3. Litigation and Proceeding. There are no actions, suits, or proceedings pending or, to the knowledge of BLKG after reasonable investigation, threatened by or against BLKG or affecting BLKG or its properties, at law or in equity, before any court or other governmental agency or instrumentality, domestic or foreign, or before any arbitrator of any kind. BLKG has no knowledge of any default on its part with respect to any judgment, order, writ, injunction, decree, award, rule or regulation of any court, arbitrator, or governmental agency or instrumentality or any circumstance, which after reasonable investigation would result in the discovery of such default.

 

4. Contracts. BLKG is not a party to, and its assets, products, technology and properties are not bound by, any contract, franchise, license agreement, agreement, debt instrument or other commitments whether such agreement is in writing or oral which would impede or prevent entry into, performance of, or due enforcement of this Agreement.

 

5. No Conflict With Other Instruments. The execution of this Agreement and the consummation of the transactions contemplated by this Agreement will not result in the breach of any term or provision of, constitute a default under, or terminate, accelerate or modify the terms of, any indenture, mortgage, deed of trust, or other material agreement or instrument to which BLKG is a party or to which any of its assets, properties or operations are subject.

 

6. Compliance With Laws and Regulations. To the best of its knowledge, BLKG has complied with all applicable statutes and regulations of federal, state, or other applicable governmental entity or agency thereof, relevant in its compliance to labeling and approvals of their products to be sold within the laws of the market its being sold to as this remains its obligation for branded and private label products.

 

7. Approval of Agreement. The Board of Directors of BLKG has authorized the execution and delivery of this Agreement by BLKG and has approved this Agreement and the transactions contemplated hereby.

 

8. Valid Obligation.
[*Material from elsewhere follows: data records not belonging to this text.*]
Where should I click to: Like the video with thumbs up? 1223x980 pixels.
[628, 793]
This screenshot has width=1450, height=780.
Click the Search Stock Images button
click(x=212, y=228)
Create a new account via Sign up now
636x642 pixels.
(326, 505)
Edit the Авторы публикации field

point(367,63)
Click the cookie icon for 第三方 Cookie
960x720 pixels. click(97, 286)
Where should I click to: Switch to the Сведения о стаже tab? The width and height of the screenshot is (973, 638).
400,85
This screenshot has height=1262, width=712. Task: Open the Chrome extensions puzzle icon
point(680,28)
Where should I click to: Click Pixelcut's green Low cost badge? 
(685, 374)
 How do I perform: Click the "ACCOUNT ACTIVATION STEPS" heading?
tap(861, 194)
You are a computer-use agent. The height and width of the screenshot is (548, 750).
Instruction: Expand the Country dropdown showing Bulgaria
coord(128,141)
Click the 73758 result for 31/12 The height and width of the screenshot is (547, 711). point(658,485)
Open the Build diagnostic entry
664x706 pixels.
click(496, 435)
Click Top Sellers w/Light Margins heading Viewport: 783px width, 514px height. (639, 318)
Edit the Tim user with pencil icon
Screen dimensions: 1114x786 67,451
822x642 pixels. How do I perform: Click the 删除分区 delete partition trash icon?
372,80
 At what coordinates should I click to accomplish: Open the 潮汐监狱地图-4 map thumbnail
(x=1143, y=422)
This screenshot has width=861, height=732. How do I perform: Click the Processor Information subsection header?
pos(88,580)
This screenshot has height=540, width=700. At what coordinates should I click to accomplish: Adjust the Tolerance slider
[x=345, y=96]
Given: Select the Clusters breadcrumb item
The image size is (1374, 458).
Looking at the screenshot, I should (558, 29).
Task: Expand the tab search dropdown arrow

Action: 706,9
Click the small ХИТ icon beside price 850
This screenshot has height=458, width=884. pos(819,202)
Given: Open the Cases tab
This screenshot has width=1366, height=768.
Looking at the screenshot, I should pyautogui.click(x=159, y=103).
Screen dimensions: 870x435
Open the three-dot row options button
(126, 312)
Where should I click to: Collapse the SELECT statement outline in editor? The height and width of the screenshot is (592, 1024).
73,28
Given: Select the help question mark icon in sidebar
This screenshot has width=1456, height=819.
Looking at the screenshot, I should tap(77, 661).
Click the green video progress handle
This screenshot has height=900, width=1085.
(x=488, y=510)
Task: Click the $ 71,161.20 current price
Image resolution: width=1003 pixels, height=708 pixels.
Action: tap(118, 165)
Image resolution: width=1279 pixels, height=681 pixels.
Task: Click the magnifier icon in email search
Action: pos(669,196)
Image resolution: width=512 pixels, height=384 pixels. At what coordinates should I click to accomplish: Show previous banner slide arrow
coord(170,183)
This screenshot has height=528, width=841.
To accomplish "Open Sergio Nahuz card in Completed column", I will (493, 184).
This Agreement and all agreements and other documents executed by BLKG in connection herewith constitute the valid and binding obligation of BLKG, enforceable in accordance with its or their terms, except as may be limited by bankruptcy, insolvency, moratorium or other similar laws affecting the enforcement of creditors' rights generally and subject to the qualification that the availability of equitable remedies is subject to the discretion of the court before which any proceeding therefore may be brought.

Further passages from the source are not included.